Corporate involvement

In the last few years, many multinational corporations and US businesses have committed themselves to addressing climate change. Large companies are able to use their market power to influence the types of products consumers buy. Some companies have realized this, and are now leveraging their market power and offering increasingly environmentally friendly products to their customers. For example:

• Home Depot, one of the largest suppliers of lumber in the US, has decided to sell only certified wood (wood that has been harvested in a sustainable way) in its stores (Mangu-Ward, 2006).

• Wal-Mart is using its market power to educate consumers about climate-friendly approaches. For example, they are featuring more efficient electrical products in their stores, and are significantly increasing the number of organically grown cotton products they sell (Ruben, 2006).

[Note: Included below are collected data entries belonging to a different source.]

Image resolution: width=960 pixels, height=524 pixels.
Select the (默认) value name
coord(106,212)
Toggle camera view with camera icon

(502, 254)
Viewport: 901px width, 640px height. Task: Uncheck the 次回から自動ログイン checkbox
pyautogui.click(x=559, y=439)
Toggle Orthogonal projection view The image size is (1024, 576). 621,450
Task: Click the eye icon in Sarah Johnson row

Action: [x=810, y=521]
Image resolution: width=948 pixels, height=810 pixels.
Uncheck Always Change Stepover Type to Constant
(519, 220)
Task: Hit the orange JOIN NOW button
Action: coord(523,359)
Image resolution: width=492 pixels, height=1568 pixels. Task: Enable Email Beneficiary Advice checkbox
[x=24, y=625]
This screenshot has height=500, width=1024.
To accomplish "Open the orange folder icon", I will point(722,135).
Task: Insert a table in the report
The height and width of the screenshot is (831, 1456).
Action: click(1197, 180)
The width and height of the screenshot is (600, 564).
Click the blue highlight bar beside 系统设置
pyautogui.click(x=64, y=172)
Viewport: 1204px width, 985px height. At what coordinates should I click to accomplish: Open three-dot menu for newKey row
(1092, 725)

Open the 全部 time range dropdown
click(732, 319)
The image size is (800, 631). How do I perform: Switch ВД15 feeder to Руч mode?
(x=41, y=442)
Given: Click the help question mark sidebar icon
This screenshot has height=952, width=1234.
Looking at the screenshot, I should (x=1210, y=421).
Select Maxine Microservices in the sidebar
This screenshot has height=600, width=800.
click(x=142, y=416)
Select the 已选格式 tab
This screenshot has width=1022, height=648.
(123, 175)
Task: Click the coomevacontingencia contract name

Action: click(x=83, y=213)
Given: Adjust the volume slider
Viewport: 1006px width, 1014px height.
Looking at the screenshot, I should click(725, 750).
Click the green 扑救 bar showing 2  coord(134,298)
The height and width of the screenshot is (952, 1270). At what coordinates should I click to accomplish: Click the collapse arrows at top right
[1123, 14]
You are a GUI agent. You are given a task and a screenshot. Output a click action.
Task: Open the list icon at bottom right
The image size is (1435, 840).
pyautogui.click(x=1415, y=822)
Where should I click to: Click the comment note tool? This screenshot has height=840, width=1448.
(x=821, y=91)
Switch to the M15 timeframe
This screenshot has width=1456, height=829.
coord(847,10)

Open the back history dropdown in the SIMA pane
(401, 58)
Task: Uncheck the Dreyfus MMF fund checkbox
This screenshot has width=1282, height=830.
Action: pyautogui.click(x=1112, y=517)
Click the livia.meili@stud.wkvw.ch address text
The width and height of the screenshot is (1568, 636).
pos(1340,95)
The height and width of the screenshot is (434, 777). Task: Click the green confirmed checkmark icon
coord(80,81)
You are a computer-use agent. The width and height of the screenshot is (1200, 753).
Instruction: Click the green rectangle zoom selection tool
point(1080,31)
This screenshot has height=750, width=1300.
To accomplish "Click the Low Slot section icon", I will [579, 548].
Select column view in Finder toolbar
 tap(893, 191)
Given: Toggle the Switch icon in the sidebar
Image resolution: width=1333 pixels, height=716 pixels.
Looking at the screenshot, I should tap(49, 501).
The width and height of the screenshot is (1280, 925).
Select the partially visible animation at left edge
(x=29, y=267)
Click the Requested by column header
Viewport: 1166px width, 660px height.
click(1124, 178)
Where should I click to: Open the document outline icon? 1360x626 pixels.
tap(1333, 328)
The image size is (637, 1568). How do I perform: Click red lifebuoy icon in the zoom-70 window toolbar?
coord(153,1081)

Neither Home Depot nor Wal-Mart would have been able to produce such a large effect on the products consumers buy if they did not control such a large share of their respective marketplaces. Although not as large, hundreds of other businesses around the country are also voluntarily reducing emissions, using sustainable products and becoming more environmentally aware.

Perhaps most importantly, many corporations are now investing millions of dollars in alternative and renewable energy sources. Over US$48 billion was invested in renewables in 2005, and that number was expected to reach US$60 billion for 2006 (Wasik, 2006). Venture capitalists in the US invested over US$1.4 billion in clean technology markets in 2005, markets that produce global annual revenues of US$150 billion each year (Roosevelt, 2006).

The following examples give an indication of the many positive actions that are being initiated in the energy production, transportation, technology/industry and financial sectors.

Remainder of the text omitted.